My friend Suzy posted a recipe for
chocolate mousse last week. In her post she mentions the mousse I've been making for years. I was taught the recipe in cooking class with the
TipTopf cookbook. Most Swiss will be very familiar with this book as it covers anything from a delicious mousse, to baking bread, how to prepare meats and fish and traditional Swiss meals. If I'm ever looking for a straight forward recipe that goes back to basics - TipTopf is my choice.
I don't need the book for this recipe anymore - I make it for most potlucks or when I'm asked to bring dessert. It's simple, fast, transportable and soooooo good. I didn't actually make it this week - there was no reason to have such decadence in our fridge, but Suzy asked for the recipe, so here goes...
Chocolate Mousse
(adapted from TipTopf)
serves 4 very generously
- 2 eggs
- 1-2 tablespoons of sugar
- 100g of high quality dark chocolate (I usually use 150g)
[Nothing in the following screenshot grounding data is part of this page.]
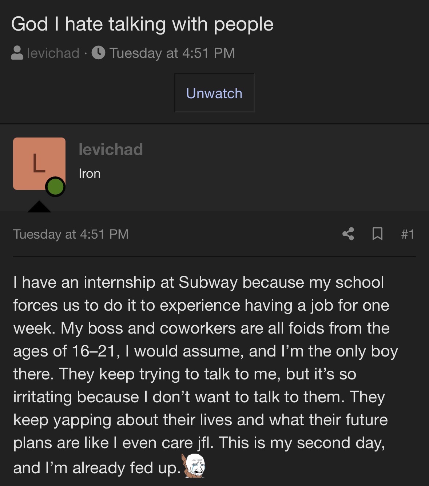Click the thread title "God I hate talking with people"
The width and height of the screenshot is (429, 486).
pos(142,24)
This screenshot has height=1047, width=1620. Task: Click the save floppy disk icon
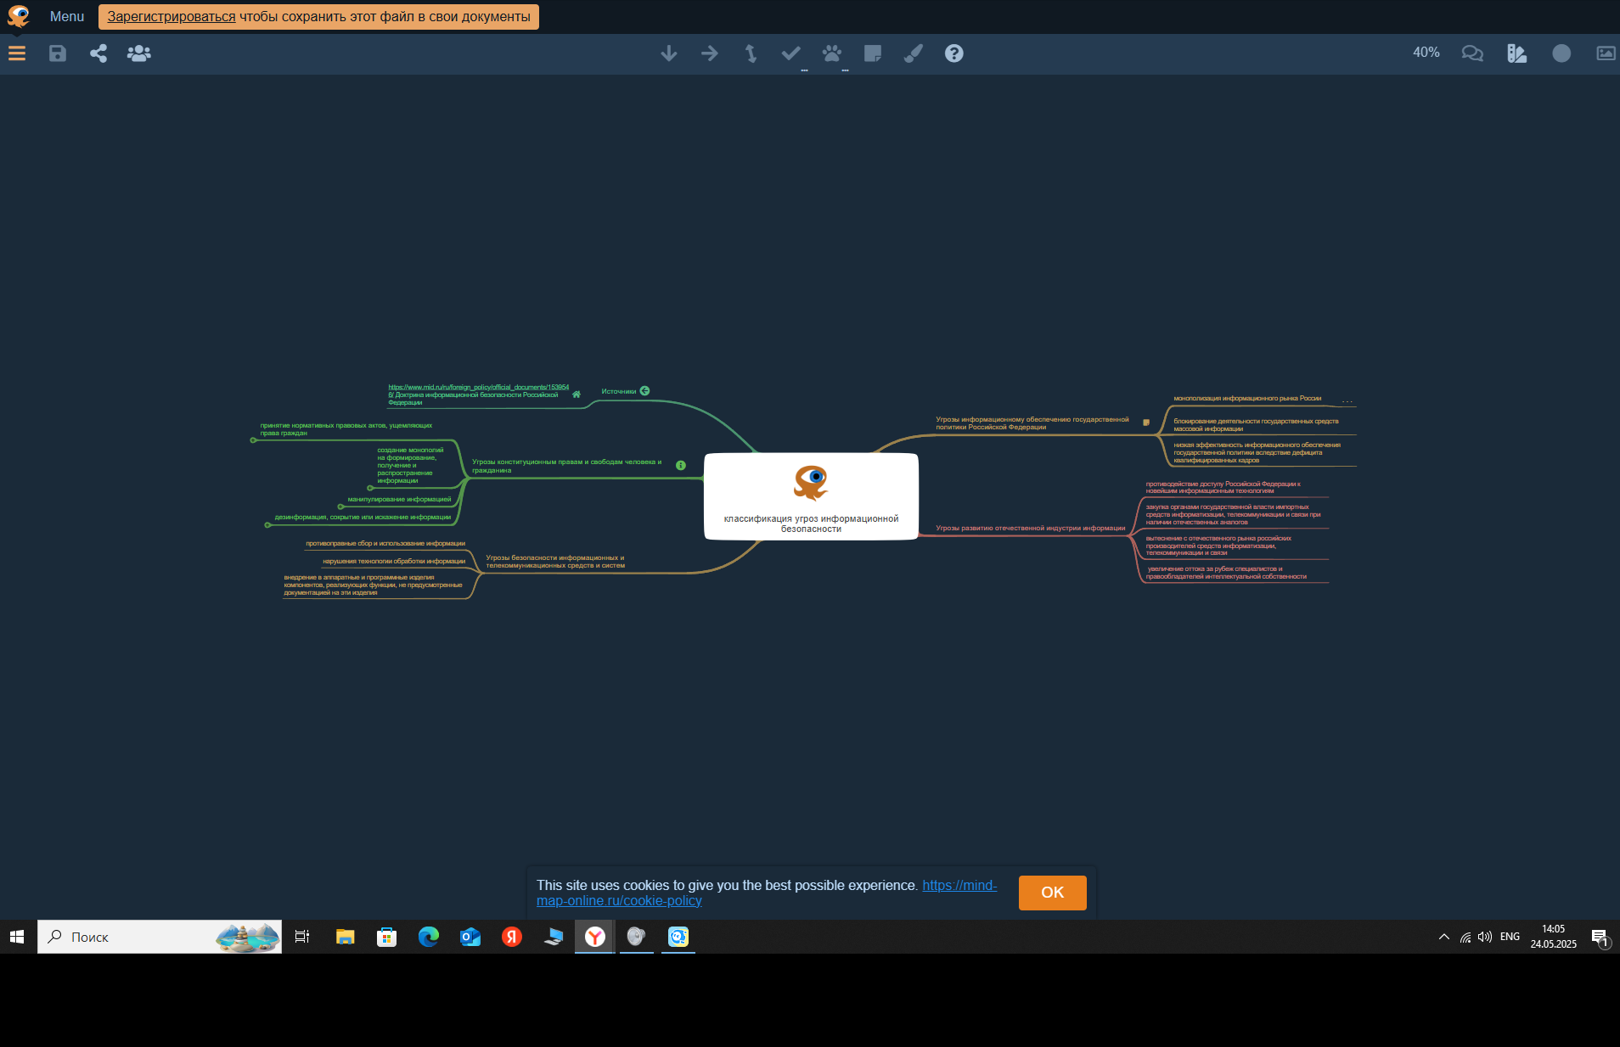pyautogui.click(x=57, y=53)
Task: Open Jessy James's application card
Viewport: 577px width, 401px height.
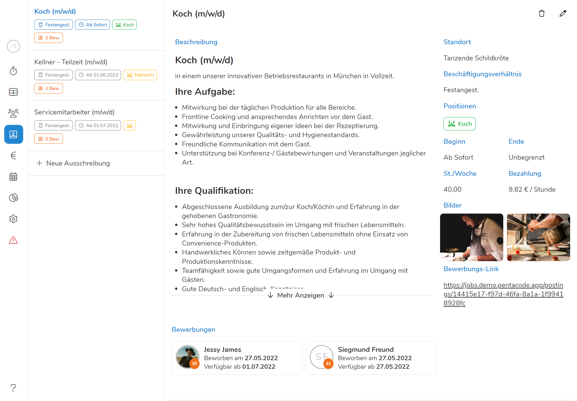Action: [237, 358]
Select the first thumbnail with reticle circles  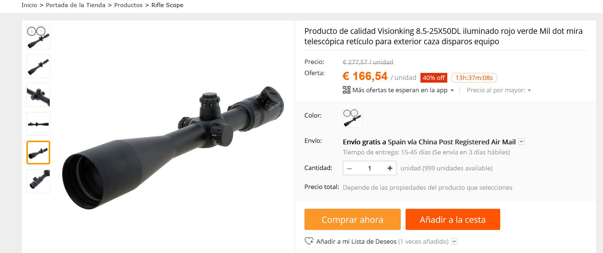coord(38,38)
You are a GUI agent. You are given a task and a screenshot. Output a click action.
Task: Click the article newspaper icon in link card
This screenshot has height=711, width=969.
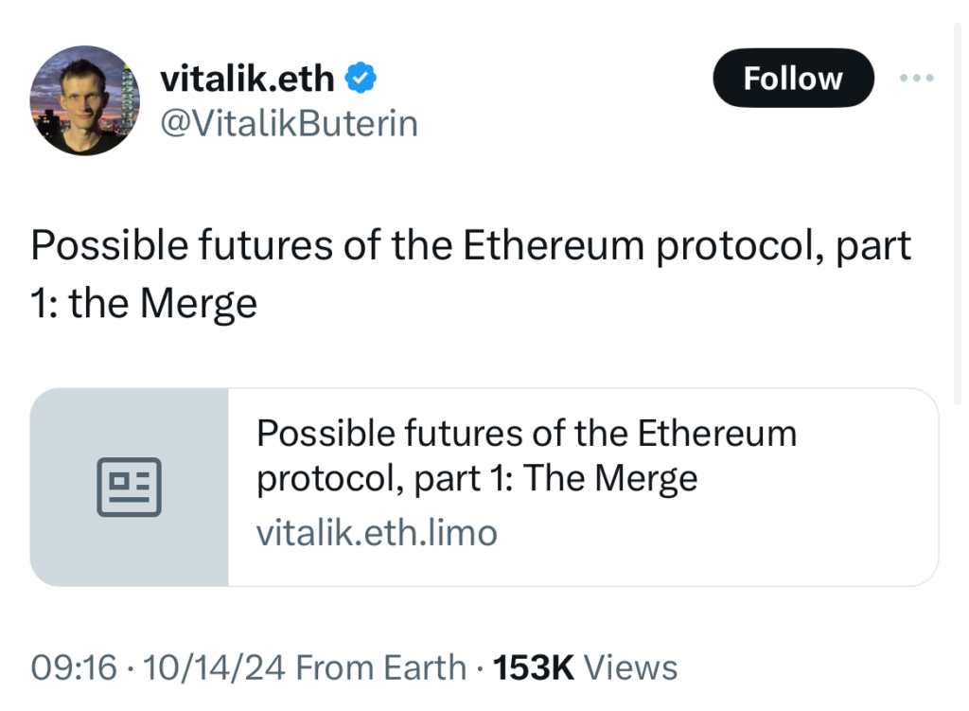click(x=130, y=487)

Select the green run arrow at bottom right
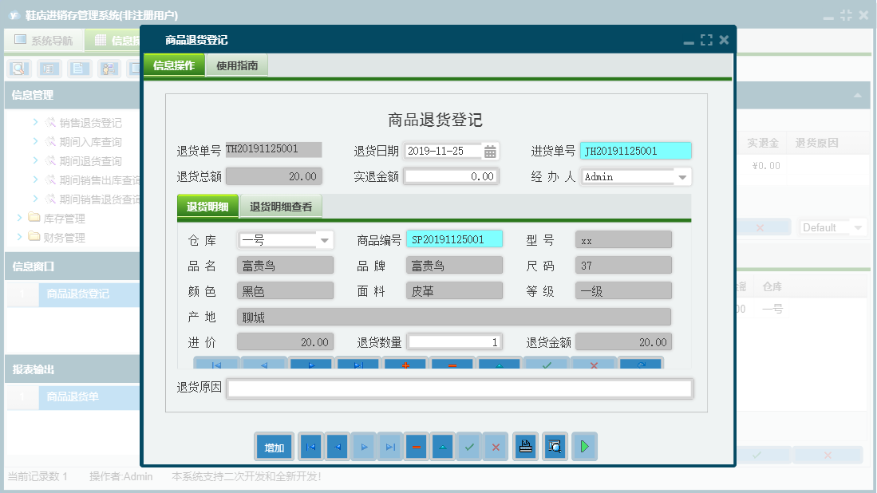pos(584,447)
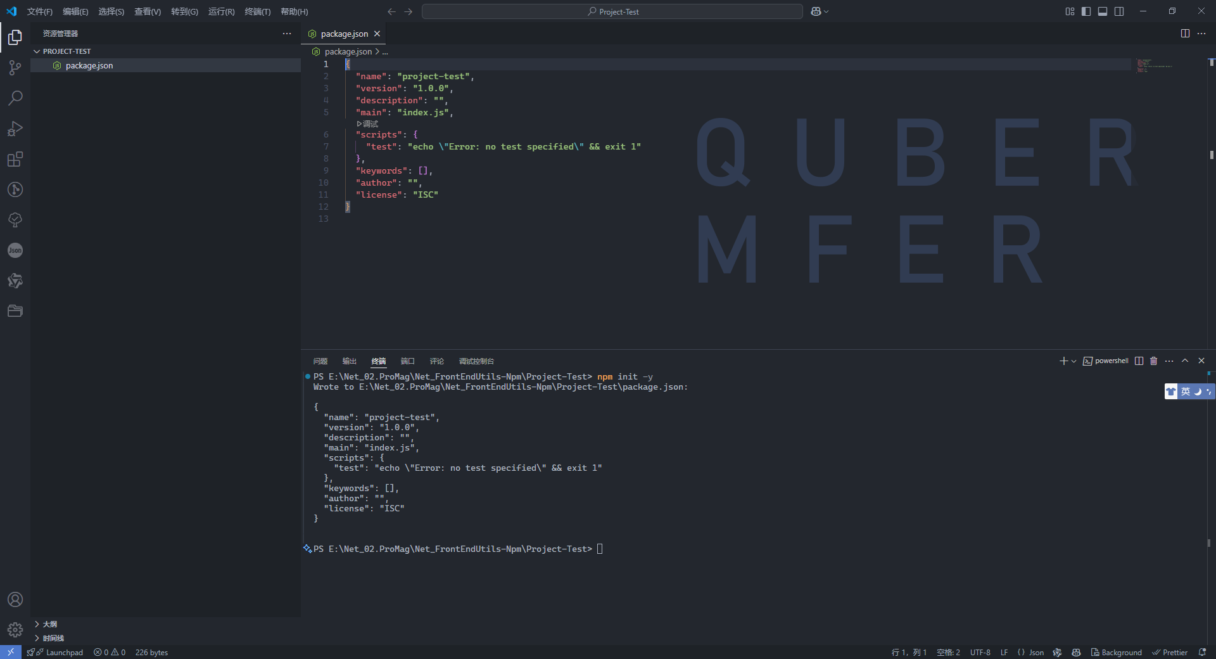Screen dimensions: 1216x659
Task: Open the Extensions view
Action: pos(15,159)
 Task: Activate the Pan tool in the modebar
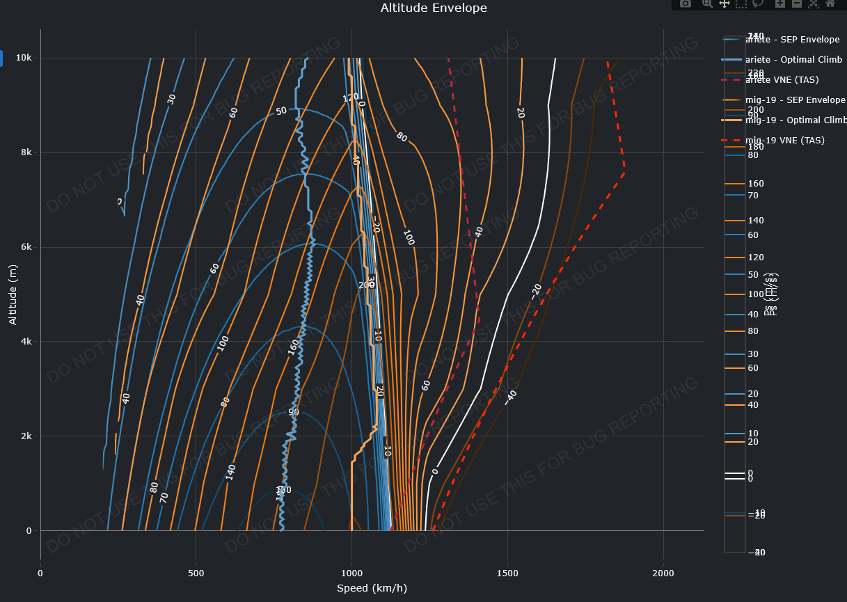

- 2 dl of whipping cream (almost 1 cup)
- Beat eggs and sugar until fluffy
- Beat eggs whites until stiff
- Beat cream until whipped
- Melt chocolate
(I learned to melt chocolate by breaking it up in pieces and putting it in a heat proof bowl and then pouring boiling water over it. The oil of the chocolate keeps the water on top. Let it stand for a couple of minutes until the chocolate is soft and melted then carefully pour out water. I still find this to be the fastest and best way to melt chocolate.)
- Combine egg/sugar mixture with melted chocolate
- Carefully fold in egg whites
- Carefully add whipped cream.
Make sure to combine well, but don't over-stir as you'll loose the 'bubbles' that make mousse so special.
Refrigerate for 1-2 hours. You can serve the mousse in individual cups/bowls or you can refrigerate your large bowl and scoop out nice sized servings with an ice cream scoop or large serving spoon. Serve with shavings of chocolate or berries.